Parse.ly CEO Sachin Kamdar talks about how his company achieves 150% year-over-year growth
Sachin Kamdar, the founder and CEO of Parse.ly, a technology company that analyzes web data to help digital publishers optimize their contents discussed how the company reached the 150% yearly growth.
In a conversation with Eric Siu of Growth Everywhere, Kamdar detailed important aspects of how his web analytics company succeeded.
Parse.ly was founded in 2009 with the seed capital of $20,000. The following year, it was elevated to Series A accumulating $1.8M by six venture capitalists. Successively, Parse.ly became a multi-million dollar company growing 150%-200% year after year. But what sets them apart from Google Analytics or other web diagnostics moderated for electronic commerce?
Most dashboards concentrate on how a product will be purchased. With Google Analytics, he said it would be hard to sort out contents with interesting insights. You have to be an expert to pick the exact sources, identify the type of your audience and multiply them with your data. Parse.ly provides those data directly, boosting unique visitors, return visits and time-on-sites.

TASK INSTRUCTIONS> List every measure that the Parse.ly article says Parse.ly boosts. The lines after this article are separate material and have nothing to do with it.

AVAILABLE DATA>
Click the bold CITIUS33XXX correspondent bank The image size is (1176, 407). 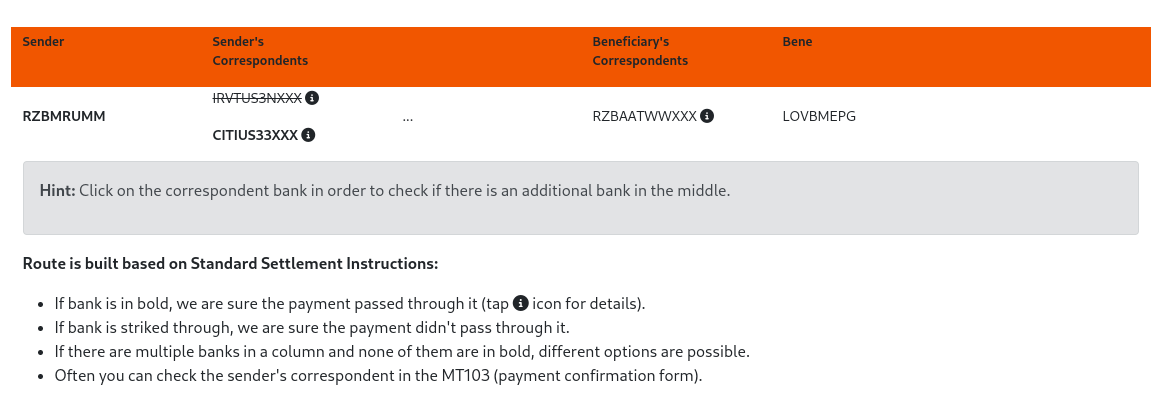pyautogui.click(x=255, y=135)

SOLVED EXERCISE> unique visitors, return visits, time-on-sites